Assignment. What is the number of lines in the entries that include the word "computer"? Respond with the number only.

Data records.
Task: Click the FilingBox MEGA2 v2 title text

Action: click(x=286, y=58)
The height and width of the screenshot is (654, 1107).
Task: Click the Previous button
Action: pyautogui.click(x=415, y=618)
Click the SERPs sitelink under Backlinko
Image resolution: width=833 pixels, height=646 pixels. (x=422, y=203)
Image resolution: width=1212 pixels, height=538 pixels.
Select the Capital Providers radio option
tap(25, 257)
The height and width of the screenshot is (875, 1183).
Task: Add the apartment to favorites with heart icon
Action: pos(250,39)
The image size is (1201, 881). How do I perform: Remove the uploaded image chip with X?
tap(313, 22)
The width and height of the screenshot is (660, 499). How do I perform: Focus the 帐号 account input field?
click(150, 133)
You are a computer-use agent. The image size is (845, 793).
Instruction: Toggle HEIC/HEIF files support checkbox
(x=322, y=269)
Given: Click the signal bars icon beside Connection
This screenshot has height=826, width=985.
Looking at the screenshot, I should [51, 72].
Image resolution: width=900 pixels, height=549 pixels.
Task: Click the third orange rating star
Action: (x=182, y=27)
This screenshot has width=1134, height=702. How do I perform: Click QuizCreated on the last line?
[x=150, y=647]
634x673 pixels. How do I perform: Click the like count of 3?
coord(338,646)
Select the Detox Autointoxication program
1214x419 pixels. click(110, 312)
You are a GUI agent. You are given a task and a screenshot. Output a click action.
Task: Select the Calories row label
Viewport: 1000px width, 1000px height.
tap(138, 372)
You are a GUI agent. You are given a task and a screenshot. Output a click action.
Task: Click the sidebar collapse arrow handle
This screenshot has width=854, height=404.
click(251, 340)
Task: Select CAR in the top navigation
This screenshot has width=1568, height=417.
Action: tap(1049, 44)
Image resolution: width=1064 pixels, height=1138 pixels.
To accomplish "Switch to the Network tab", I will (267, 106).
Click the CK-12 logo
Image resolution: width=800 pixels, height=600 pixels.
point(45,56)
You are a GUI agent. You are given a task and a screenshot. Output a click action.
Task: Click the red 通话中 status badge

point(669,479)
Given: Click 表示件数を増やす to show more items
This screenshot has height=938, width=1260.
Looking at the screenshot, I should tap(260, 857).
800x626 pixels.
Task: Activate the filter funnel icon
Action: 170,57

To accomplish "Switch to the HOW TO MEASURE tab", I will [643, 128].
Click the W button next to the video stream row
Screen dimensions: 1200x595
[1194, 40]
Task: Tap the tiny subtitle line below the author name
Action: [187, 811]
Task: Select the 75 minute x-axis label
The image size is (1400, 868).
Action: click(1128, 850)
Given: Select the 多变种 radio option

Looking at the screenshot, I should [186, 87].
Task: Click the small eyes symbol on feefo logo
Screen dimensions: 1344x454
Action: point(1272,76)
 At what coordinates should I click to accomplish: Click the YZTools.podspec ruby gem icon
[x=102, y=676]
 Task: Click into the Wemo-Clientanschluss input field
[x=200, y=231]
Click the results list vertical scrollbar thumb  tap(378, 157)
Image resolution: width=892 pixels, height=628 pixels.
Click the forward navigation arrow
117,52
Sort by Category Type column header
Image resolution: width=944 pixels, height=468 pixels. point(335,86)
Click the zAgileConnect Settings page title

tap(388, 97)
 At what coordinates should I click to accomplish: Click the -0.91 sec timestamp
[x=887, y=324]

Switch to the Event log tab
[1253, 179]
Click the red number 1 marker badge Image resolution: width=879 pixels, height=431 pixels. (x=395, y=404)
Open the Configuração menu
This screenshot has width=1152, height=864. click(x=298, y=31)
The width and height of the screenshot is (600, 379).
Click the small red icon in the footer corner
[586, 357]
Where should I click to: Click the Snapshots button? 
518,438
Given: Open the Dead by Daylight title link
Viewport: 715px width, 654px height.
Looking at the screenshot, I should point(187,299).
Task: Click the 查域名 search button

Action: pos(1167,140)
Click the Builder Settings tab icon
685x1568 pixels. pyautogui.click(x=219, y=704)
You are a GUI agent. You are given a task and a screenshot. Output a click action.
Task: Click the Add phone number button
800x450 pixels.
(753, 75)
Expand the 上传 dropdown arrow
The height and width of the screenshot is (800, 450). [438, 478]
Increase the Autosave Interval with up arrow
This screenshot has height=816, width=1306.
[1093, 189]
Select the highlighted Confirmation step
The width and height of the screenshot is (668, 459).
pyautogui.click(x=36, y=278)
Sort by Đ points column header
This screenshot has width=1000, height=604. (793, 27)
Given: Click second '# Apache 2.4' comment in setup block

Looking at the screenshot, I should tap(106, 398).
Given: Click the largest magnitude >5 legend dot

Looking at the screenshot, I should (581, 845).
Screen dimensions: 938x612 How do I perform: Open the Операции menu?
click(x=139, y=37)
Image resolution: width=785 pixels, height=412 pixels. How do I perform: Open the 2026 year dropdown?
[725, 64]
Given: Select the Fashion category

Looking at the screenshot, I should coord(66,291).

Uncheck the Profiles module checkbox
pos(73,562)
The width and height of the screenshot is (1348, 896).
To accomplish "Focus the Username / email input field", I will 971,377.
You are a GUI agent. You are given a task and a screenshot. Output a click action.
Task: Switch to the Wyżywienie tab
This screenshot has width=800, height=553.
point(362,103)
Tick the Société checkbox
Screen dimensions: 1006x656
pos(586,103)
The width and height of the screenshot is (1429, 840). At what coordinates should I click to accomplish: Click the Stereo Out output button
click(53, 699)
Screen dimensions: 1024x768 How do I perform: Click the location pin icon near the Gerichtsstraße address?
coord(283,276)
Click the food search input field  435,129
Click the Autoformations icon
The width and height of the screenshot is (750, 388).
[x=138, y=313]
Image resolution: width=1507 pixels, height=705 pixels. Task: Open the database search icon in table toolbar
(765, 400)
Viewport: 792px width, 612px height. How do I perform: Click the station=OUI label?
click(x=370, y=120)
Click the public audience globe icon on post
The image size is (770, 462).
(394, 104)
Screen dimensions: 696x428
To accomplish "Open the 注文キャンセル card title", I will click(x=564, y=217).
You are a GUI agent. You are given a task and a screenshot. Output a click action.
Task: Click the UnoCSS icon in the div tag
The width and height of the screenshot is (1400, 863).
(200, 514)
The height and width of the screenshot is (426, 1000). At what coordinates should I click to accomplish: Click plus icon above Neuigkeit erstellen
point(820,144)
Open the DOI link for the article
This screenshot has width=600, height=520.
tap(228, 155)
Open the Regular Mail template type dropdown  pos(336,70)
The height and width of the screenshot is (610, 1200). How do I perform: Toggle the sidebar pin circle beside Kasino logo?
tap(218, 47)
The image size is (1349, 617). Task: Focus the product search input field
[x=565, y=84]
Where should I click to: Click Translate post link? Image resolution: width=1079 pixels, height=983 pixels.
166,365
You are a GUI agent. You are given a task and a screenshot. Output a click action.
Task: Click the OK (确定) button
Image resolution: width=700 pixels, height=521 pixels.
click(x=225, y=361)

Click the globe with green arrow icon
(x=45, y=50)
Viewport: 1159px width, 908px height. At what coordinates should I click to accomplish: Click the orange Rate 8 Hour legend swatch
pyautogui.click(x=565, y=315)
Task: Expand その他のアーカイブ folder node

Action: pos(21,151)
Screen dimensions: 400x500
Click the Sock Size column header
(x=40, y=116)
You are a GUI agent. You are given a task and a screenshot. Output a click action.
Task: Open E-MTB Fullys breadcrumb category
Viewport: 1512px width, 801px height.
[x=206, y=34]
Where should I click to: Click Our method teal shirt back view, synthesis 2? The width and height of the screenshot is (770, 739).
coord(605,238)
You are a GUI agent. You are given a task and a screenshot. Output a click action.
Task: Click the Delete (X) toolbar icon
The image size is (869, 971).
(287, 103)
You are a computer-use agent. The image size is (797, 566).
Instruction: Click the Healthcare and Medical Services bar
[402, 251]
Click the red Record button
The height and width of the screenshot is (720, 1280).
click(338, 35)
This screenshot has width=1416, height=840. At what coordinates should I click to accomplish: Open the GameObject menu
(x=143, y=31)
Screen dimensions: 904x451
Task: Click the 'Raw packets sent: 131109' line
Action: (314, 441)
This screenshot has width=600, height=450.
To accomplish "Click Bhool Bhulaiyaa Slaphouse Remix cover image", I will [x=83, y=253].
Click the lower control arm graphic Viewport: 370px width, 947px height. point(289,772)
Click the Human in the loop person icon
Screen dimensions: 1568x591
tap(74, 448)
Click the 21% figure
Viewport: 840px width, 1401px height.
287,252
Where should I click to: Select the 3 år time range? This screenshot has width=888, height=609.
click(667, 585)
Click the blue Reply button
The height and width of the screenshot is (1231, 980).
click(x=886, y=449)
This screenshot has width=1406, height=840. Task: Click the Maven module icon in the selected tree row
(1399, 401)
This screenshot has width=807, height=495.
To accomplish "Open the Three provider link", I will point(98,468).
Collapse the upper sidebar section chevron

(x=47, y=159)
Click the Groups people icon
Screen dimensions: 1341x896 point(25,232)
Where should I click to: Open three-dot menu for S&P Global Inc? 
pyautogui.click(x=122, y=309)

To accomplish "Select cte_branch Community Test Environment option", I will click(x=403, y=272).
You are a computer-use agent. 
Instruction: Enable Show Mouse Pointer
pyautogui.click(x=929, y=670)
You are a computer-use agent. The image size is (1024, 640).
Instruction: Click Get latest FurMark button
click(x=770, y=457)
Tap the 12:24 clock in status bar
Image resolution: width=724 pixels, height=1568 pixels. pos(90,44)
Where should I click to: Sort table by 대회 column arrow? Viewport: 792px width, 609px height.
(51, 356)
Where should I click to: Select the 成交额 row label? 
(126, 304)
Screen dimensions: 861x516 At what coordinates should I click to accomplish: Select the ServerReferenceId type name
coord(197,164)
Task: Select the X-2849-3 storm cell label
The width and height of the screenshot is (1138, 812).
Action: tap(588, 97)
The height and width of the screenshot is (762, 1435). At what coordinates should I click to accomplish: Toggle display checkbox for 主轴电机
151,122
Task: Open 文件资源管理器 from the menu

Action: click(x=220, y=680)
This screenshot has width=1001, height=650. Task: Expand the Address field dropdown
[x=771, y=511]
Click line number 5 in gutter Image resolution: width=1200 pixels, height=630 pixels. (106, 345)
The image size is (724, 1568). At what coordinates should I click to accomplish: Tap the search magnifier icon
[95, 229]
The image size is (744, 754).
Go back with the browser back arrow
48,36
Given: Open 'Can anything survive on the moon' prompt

Written reply. 4